Saved entries

=== Begin Enclosure ===

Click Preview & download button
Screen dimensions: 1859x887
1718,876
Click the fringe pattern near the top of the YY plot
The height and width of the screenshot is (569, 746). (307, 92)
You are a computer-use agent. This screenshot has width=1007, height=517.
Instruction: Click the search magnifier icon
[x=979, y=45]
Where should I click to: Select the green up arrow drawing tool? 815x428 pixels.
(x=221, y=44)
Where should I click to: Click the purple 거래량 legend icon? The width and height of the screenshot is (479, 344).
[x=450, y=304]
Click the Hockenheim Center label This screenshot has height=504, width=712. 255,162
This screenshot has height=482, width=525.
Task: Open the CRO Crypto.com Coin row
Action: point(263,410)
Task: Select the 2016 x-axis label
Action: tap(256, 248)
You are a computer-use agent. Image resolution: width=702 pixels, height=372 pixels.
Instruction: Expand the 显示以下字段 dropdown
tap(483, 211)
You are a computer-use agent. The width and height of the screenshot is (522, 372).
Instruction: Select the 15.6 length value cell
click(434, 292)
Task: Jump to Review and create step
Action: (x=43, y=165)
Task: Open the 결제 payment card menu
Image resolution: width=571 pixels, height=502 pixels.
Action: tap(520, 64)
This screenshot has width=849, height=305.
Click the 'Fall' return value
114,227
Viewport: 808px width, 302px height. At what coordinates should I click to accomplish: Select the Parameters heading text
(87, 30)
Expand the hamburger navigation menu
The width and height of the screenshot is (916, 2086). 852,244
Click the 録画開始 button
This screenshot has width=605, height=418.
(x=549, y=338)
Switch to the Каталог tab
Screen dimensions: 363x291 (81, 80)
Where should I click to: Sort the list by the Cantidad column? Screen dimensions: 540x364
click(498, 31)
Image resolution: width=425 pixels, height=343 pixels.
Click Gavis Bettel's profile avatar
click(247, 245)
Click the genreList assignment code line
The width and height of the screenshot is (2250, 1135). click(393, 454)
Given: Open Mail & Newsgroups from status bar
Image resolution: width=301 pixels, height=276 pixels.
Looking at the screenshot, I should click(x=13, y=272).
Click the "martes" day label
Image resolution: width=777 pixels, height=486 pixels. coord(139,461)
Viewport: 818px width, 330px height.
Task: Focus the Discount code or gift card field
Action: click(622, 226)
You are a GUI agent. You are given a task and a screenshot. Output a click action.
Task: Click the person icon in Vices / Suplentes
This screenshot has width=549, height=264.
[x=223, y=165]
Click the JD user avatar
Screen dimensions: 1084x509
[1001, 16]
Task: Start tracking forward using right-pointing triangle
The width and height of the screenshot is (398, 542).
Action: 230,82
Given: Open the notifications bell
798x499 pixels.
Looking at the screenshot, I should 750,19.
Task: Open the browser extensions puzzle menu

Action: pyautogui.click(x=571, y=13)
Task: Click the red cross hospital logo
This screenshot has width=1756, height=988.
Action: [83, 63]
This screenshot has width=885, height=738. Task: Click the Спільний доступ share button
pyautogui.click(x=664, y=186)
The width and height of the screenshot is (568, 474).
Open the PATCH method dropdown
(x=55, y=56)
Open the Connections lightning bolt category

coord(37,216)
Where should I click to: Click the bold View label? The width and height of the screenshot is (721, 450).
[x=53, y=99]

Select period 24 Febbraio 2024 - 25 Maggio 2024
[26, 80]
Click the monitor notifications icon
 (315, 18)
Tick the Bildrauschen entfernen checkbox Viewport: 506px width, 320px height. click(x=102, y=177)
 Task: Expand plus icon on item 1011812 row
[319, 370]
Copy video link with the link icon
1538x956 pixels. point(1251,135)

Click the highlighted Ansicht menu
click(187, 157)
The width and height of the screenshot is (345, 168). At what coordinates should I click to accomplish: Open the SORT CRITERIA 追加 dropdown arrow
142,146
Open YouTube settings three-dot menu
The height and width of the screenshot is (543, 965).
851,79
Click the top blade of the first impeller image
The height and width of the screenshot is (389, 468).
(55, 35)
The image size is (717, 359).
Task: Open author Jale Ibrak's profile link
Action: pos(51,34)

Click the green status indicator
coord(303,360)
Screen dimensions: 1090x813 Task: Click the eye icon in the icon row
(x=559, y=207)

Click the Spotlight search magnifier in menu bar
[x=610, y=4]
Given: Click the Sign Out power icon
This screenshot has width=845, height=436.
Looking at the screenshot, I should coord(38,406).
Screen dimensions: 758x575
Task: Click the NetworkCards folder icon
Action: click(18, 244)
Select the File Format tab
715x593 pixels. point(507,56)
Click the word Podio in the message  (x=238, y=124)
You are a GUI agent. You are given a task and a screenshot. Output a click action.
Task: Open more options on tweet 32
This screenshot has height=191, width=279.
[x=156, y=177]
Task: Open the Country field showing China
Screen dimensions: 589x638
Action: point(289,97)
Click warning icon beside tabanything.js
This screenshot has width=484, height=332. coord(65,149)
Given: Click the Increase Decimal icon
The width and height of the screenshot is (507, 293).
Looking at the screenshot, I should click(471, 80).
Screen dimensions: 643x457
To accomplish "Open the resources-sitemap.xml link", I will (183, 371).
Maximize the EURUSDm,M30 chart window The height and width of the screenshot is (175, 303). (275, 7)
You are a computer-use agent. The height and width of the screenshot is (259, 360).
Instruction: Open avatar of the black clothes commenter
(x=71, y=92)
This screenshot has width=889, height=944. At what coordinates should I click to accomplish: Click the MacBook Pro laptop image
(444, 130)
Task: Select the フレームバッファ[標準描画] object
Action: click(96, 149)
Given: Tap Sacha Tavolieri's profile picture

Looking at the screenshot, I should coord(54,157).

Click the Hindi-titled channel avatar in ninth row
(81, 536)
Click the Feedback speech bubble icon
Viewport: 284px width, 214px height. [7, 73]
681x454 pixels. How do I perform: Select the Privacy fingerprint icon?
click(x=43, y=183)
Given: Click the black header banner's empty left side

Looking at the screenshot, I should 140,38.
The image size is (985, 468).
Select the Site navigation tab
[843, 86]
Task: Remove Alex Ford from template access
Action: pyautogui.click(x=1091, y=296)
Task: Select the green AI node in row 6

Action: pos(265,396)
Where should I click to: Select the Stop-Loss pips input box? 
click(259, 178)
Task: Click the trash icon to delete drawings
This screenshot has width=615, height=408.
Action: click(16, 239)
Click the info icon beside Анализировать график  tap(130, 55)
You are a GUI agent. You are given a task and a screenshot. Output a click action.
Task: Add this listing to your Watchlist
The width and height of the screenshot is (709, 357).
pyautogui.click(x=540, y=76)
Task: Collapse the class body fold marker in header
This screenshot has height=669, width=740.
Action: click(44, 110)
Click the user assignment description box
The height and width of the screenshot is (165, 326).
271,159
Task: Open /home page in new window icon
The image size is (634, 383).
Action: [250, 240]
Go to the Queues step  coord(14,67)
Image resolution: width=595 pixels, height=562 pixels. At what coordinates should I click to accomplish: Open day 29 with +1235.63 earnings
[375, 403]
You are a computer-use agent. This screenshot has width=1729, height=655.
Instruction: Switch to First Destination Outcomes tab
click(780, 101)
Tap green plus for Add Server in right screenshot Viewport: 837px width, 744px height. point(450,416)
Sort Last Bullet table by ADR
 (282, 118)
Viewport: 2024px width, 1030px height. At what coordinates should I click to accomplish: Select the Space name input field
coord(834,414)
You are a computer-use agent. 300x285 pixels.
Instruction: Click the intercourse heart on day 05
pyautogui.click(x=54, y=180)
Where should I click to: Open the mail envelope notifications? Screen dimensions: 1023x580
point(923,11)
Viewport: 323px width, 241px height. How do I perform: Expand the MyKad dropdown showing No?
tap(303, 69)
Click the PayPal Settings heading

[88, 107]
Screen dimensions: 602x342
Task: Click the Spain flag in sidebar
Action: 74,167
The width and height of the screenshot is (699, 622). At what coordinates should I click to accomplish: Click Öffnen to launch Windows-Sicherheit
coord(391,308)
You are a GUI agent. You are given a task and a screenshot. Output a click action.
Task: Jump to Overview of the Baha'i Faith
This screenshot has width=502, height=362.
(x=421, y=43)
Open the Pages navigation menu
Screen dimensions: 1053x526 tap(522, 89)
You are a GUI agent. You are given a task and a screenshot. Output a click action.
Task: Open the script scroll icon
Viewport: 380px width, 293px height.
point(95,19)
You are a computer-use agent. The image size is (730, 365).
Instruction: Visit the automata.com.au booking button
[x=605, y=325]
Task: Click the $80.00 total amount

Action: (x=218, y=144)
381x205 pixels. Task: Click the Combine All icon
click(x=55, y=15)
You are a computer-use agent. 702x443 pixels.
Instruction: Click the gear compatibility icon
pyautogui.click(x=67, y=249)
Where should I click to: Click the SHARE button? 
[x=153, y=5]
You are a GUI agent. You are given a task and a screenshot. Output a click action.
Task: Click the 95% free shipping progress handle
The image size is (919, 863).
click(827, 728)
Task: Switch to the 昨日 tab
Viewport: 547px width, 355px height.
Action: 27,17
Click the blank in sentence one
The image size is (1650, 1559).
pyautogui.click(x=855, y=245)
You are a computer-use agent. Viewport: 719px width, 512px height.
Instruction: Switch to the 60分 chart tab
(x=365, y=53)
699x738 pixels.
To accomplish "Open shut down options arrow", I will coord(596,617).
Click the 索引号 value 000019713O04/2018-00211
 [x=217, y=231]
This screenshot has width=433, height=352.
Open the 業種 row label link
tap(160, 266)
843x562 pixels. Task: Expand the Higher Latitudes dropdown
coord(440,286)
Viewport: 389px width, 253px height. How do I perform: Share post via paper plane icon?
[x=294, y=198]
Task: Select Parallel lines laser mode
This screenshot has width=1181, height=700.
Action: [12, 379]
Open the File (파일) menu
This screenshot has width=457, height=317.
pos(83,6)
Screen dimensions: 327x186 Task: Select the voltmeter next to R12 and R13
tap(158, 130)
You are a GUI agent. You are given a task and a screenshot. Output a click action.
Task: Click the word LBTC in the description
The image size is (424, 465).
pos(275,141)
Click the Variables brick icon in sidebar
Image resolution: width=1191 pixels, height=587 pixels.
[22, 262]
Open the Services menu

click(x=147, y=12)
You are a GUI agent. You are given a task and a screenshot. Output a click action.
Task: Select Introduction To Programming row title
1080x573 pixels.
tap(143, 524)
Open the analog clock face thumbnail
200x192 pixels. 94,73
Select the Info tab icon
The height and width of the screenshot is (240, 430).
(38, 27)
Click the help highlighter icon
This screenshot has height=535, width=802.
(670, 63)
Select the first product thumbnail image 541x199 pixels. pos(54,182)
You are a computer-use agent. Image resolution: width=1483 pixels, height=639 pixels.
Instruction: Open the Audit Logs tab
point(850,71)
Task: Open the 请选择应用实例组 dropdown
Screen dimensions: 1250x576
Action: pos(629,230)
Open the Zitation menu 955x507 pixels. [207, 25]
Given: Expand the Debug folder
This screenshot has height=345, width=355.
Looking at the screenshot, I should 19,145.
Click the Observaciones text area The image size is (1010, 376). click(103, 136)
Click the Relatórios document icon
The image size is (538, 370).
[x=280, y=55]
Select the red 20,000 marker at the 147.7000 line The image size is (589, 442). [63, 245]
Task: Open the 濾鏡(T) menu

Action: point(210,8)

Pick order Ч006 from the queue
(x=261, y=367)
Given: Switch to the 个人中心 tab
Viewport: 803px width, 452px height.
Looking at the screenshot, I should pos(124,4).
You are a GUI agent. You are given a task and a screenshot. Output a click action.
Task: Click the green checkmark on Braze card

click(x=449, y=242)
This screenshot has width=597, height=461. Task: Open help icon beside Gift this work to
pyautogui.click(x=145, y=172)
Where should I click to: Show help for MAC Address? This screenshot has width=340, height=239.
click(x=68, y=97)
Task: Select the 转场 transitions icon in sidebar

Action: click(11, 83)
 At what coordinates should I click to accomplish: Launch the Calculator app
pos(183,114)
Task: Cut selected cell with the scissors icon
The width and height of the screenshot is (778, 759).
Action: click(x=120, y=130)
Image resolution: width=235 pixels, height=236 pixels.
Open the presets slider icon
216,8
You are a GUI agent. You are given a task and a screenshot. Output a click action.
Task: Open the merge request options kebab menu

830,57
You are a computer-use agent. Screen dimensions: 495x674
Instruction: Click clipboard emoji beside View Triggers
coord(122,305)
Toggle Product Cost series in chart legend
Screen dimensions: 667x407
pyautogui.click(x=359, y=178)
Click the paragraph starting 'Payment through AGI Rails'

=== End Enclosure ===

### WHAT IS EXPECTED
Write out again, exactly, the lines from the start of the entries up to and including the one with "You are a computer-use agent. The width". Nothing else belongs in the reply.

### WRITTEN SOLUTION
Click Preview & download button
Screen dimensions: 1859x887
1718,876
Click the fringe pattern near the top of the YY plot
The height and width of the screenshot is (569, 746). (307, 92)
You are a computer-use agent. This screenshot has width=1007, height=517.
Instruction: Click the search magnifier icon
[x=979, y=45]
Where should I click to: Select the green up arrow drawing tool? 815x428 pixels.
(x=221, y=44)
Where should I click to: Click the purple 거래량 legend icon? The width and height of the screenshot is (479, 344).
[x=450, y=304]
Click the Hockenheim Center label This screenshot has height=504, width=712. 255,162
This screenshot has height=482, width=525.
Task: Open the CRO Crypto.com Coin row
Action: point(263,410)
Task: Select the 2016 x-axis label
Action: tap(256, 248)
You are a computer-use agent. Image resolution: width=702 pixels, height=372 pixels.
Instruction: Expand the 显示以下字段 dropdown
tap(483, 211)
You are a computer-use agent. The width and height of the screenshot is (522, 372).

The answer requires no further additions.